(QUOTED PASSAGE)
-- begin --

Rick Moody’s article in McSweeney’s 1, 'On The Yule Log', was originally written for the September 20, 1998 issue of the New York Times Magazine. This issue was dedicated to television, and, among other articles, featured five literary figures writing short pieces on their favourite programmes. ‘On The Yule Log’ was rejected by the magazine because it did not focus on a contemporary TV show. The ‘literary’ writers featured in the Times Magazine of September 20, 1998 were Richard Ford, Robert Pinsky, Stanley Crouch, Daniel Menaker and Ellen Gilchrist. All are, or were, closely involved with the literary establishment: Pinsky was poet laureate, Menaker was a former New Yorker editor. This issue’s agenda seems to have been to assess television with a critical yet appreciative tone. In a sense it tried to elevate the mainstream medium by commissioning noted intellectuals (i.e. writers/purveyors of serious fiction) to discuss it; to transfer their cultural cache from a high cultural sphere to the mass/low media.

Moody’s language communicates a derisory attitude to the New York Times: “not like I’ve had the pleasantest experiences with The Grey Lady”; “…the Times Magazine, which I dislike in the extreme”.[10] Despite this attitude, Moody had still originally chosen to write an article for the Times. I now want to explore what this can tell us as an artifact of literary culture: how does it reveal the workings of the literary marketplace in 1998; what does it say about how the labour of writing was evaluated/rewarded within the production and dissemination systems? Moody’s McSweeney’s piece illustrates how the Times interacts with, or uses, literary culture. A paratextual footnote commentary reveals the Times Magazine’s process, and we are privy to both the commission and rejection of his work:

OK, so the Times called one day […] they said they were putting together an issue of the Times Magazine […] on television, 400 words on any television show that you really like.

-- end --

(COLLECTED DATA)
-- begin --

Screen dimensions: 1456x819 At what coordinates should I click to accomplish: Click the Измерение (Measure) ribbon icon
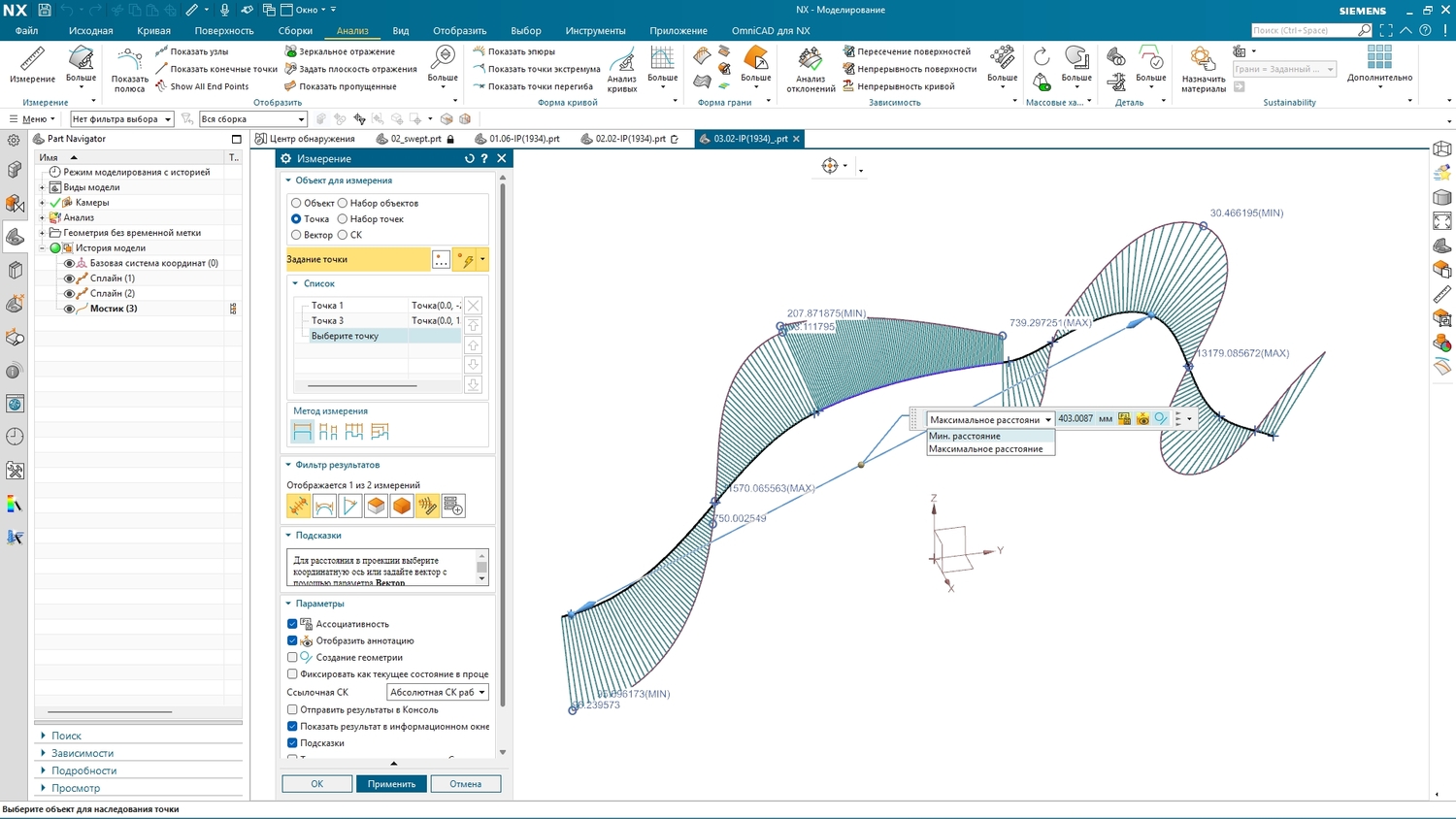(x=32, y=64)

-- end --

Please retype the part of the passage on Rick Moody's "On The Yule Log" above, beginning at the words "OK, so the Times" and stopping after "you really like.".

(CORRECT RESULT)
OK, so the Times called one day […] they said they were putting together an issue of the Times Magazine […] on television, 400 words on any television show that you really like.